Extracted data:
■ ■ ■ ■ ■ ■ ■

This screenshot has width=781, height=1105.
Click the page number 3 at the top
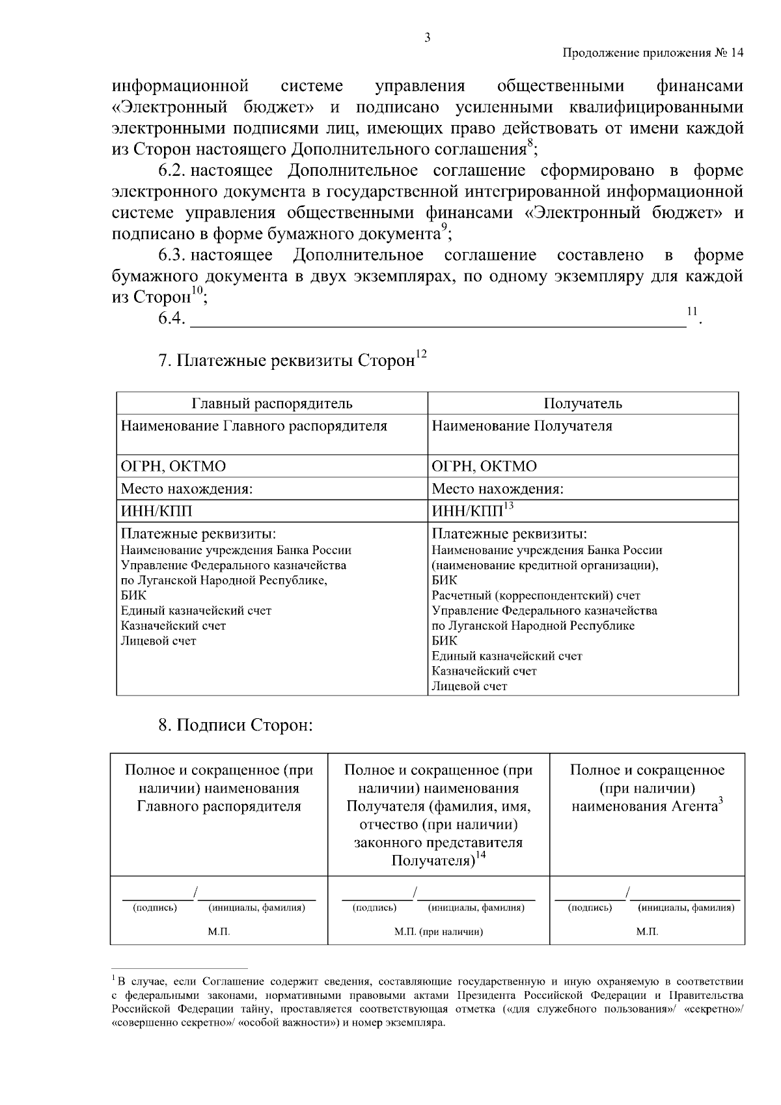[427, 37]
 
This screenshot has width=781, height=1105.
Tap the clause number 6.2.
[173, 171]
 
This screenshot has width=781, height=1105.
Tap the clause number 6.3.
[173, 255]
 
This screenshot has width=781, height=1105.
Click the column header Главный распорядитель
[272, 404]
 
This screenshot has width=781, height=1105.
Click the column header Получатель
[582, 404]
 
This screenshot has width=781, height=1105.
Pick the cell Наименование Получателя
[522, 427]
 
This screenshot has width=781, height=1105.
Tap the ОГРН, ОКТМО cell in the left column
[174, 466]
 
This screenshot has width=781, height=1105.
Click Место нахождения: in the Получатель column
[498, 489]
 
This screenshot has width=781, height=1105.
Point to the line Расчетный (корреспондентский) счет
[536, 596]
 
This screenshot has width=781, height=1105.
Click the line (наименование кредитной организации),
[545, 565]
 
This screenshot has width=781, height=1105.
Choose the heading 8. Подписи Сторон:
[236, 725]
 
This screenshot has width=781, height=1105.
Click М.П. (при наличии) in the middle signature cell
[439, 932]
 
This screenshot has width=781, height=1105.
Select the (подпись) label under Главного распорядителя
[155, 908]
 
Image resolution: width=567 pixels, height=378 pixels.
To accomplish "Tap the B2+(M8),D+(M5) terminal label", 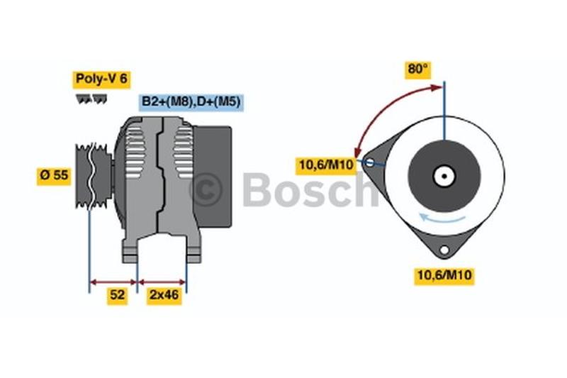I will (191, 102).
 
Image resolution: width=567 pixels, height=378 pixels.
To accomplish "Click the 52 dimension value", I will (117, 296).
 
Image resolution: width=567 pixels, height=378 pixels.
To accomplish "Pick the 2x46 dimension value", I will (164, 296).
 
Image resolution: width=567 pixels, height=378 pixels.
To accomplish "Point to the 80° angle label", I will (418, 70).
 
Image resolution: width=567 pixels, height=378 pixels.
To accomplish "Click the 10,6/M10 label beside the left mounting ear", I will (326, 165).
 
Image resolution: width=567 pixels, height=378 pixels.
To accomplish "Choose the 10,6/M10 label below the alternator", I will (444, 276).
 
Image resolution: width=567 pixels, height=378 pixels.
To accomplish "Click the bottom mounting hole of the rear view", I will (444, 250).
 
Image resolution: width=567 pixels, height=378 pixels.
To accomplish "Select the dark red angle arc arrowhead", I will (360, 151).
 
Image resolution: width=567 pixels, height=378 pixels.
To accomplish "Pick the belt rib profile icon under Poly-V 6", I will (89, 99).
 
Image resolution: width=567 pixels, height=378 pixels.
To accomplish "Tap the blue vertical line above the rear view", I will (444, 110).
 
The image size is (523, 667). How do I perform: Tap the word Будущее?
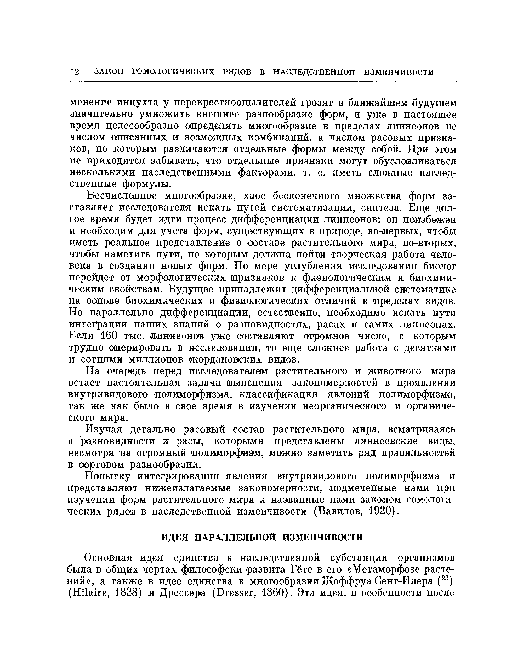click(x=192, y=289)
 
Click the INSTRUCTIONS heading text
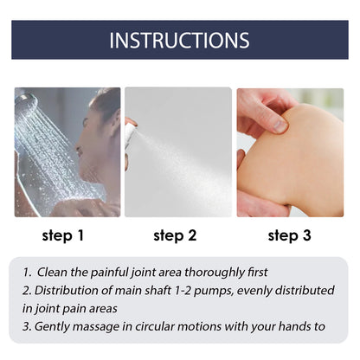[x=180, y=40]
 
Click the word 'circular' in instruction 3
[x=169, y=326]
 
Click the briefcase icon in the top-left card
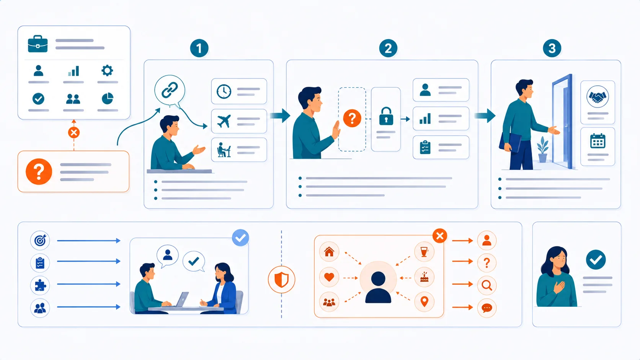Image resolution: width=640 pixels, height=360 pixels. coord(38,44)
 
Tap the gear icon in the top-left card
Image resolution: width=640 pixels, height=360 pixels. coord(107,70)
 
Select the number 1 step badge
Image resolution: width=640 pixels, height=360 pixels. coord(199,48)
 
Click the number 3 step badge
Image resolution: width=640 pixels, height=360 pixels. coord(552,48)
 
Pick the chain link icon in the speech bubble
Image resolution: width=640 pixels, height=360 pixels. coord(170,90)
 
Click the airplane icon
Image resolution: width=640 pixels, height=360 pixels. coord(224,121)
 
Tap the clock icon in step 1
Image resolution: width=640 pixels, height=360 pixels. coord(224,92)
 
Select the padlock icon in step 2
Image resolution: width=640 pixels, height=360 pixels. coord(386,116)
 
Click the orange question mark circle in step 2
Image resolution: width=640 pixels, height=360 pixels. coord(352,118)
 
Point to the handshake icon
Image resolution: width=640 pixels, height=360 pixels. coord(598,96)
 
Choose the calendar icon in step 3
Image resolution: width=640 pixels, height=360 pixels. coord(598,141)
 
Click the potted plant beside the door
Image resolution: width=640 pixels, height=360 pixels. coord(542,150)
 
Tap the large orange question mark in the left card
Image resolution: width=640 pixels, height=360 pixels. coord(39,171)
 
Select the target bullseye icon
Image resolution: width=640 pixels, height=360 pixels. coord(40,240)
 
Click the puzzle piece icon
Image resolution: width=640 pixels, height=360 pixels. coord(40,285)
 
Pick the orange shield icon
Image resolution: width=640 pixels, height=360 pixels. coord(281,280)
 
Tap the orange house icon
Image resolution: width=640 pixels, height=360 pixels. coord(329,251)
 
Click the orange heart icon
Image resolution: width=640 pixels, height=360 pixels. coord(329,277)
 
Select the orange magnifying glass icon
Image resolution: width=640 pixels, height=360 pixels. coord(487,285)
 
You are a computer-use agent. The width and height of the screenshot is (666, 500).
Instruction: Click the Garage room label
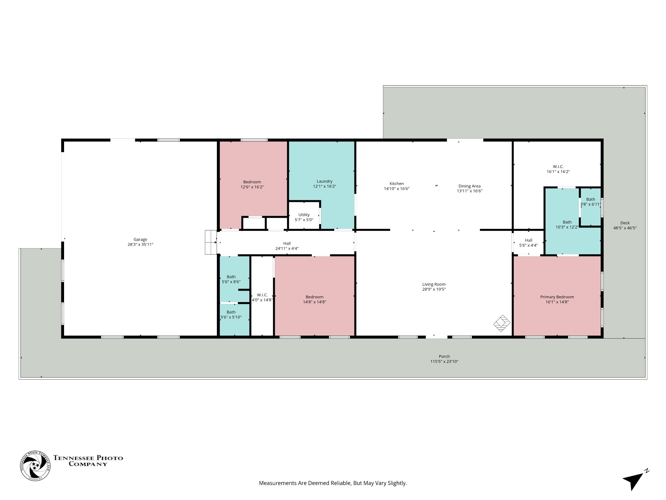click(140, 240)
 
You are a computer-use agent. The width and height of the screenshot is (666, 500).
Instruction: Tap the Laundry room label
click(325, 181)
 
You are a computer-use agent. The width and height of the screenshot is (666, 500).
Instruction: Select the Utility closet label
click(304, 215)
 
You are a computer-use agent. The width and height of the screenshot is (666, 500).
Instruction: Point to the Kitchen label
click(396, 184)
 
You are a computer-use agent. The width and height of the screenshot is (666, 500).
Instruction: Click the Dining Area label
click(470, 186)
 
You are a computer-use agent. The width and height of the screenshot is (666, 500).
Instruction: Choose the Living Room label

■ ■ ■ ■ ■ ■ ■

▶ **Problem**: From the data above, copy out each line that contains the word "rear".

▶ **Final answer**:
To accomplish "Click the bottom mounting hole of the rear view", I will (444, 250).
To accomplish "Tap the blue vertical line above the rear view", I will (444, 110).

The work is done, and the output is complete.